NOGALES, Ariz.– An alarming trend is spreading along the U.S. and Mexico border — cartels are hiring American children as young as 12 years old to smuggle drugs and weapons.

“It’s a problem, we know it’s there," said Tucson Sector Border Patrol agent Alan Regalado. "We’re trying to mitigate that issue through education and prevention.”

According to the U.S. Customs and Border Protection, in fiscal year 2018 there were 36 children arrested for narcotics at Arizona’s ports of entry. In fiscal year 2019, that number jumped to 57. So far in fiscal year 2020, which started in October, there’s been 17 arrests.

Cartels are hiring American children as young as 12 years old to smuggle drugs and weapons (Stephanie Bennett/Fox News).

After noticing this increasing trend, Regalado decided to start the T.E.A.M. Kids program, also known as "Together Educating and Mentoring Kids," to warn students about border recruiters.

He said they soon noticed the need to implement the program as early as elementary school.

“We went out to local high schools and I noticed that students were already recruited at that point," Regalado said, adding that the information should be taught at an earlier stage in their lives.

Border Patrol agent Alan Regalado looks out across the U.S. Mexico border (Stephanie Bennett/Fox News).

Schools across the Southwest already have similar programs, such as Operation Detour, which is taught in middle and high schools, and the D.A.R.E. program, both of which try to combat violence and substance abuse. But agent Regalado deemed crucial to start his program earlier on in a child's life.

“There’s kids now being recruited in Phoenix, Tucson, not only for northbound activity but also southbound, where they are taking weapons from the United States into Mexico," he noted, "so it’s not just the narcotics coming from Mexico into the United States," said Regalado.

The Santa Cruz County Attorney’s Office has already prosecuted three children this year alone.

“As the county attorney I have the option of charging juveniles as adults if they’re 14 years of age or older and they commit a class two felony, said Santa Cruz County Attorney George Silva. "Normally when they are transporting drugs for sale it’s going to be a class two felony,” he explained.

Santa Cruz County Attorney George Silva tells Fox News that they've already prosecuted three children this year alone. (Stephanie Bennett/Fox News).

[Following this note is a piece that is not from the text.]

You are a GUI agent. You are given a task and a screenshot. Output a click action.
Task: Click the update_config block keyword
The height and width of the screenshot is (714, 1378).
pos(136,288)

The Santa Cruz County Attorney’s Office helps out with the T.E.A.M. Kids program by going into schools and talking with children about drug cartels activity and the cases they’ve prosecuted.

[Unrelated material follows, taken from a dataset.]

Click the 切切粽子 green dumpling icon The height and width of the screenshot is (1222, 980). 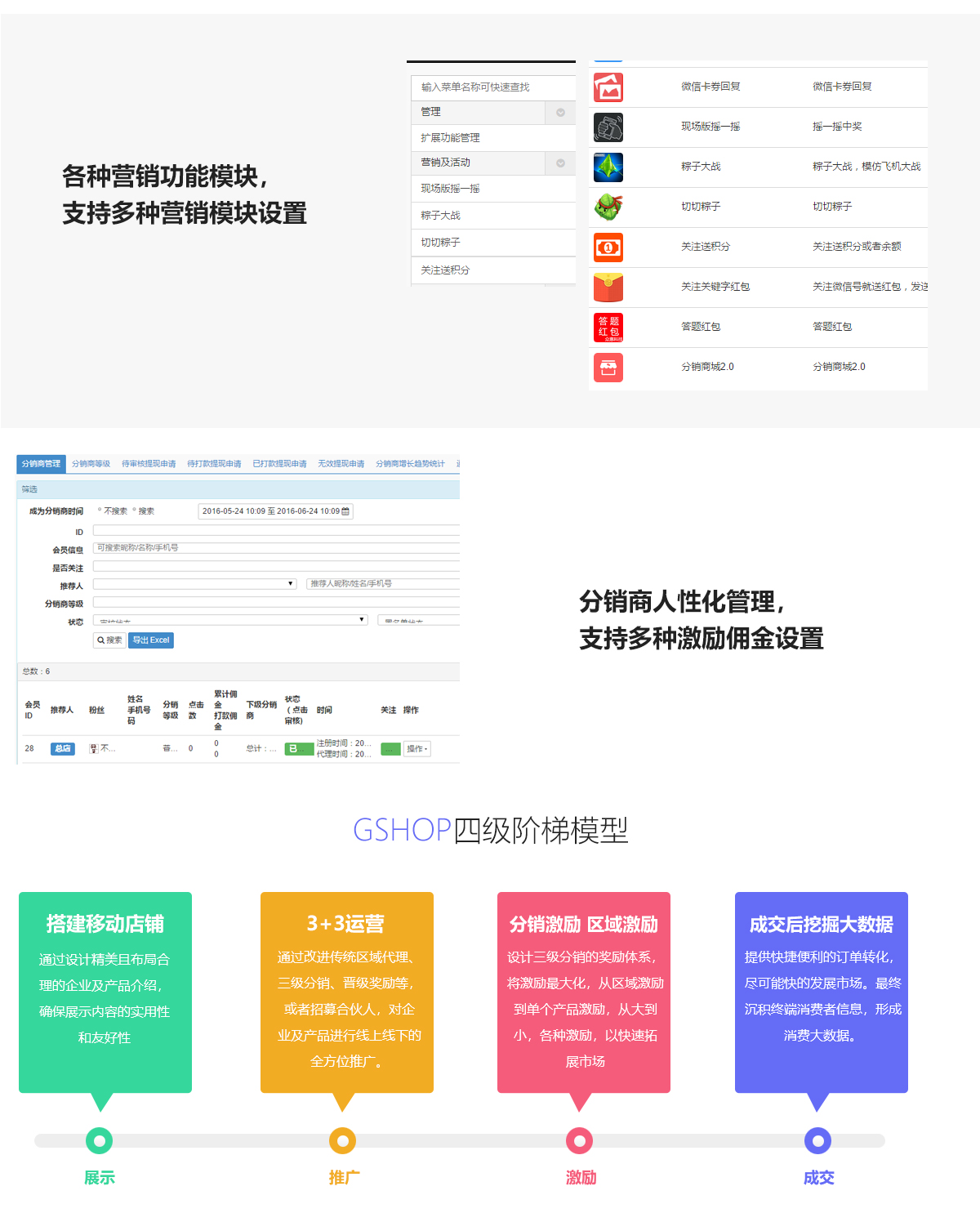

“At this school I had promised the kids that if you are caught with dangerous drugs I’m sending you to prison and that’s what ended up happening to this 17 year old...this student was an honor roll student, you know he was a very good student, he wanted to go NAU and he wanted to study criminal justice, so he thought 'I can’t afford to go to college so one way of being able to pay for my college is to run dope,'” said Silva.

U.S. and Mexico border in Nogales, Arizona (Stephanie Bennett/Fox News).

Silva said his team is always trying get the upper hand. He explained that once the cartels realize children are being arrested, they move onto the elderly and pregnant women to smuggle the items instead. Eventually they circle back to using children.

“[Children] do it because they think it’s cool but they also do it because of the easy money… the minimum sentence is 3.5 years and obviously prosecuting them as adults means that they would be convicted felons for the rest of their lives,” said Silva.

U.S. Customs and Border Protection patrolling in Nogales, Arizona. (Stephanie Bennett/Fox News).

T.E.A.M. Kids is a four week program focusing on the signs of criminal exploitation as well as the dangers of becoming involved with a cartel.

Agent Regalado warns students that cartel recruitment happens through social media, video games and word of mouth.

“These teenagers are either smuggling in vehicles, they’re smuggling on their body and in their body so it’s very dangerous,” said Regalado.

T.E.A.M. Kids also hosts a "parent symposium," which educates adults in the community. Agent Regalado said more than 400 people came to their last event in Phoenix this past November.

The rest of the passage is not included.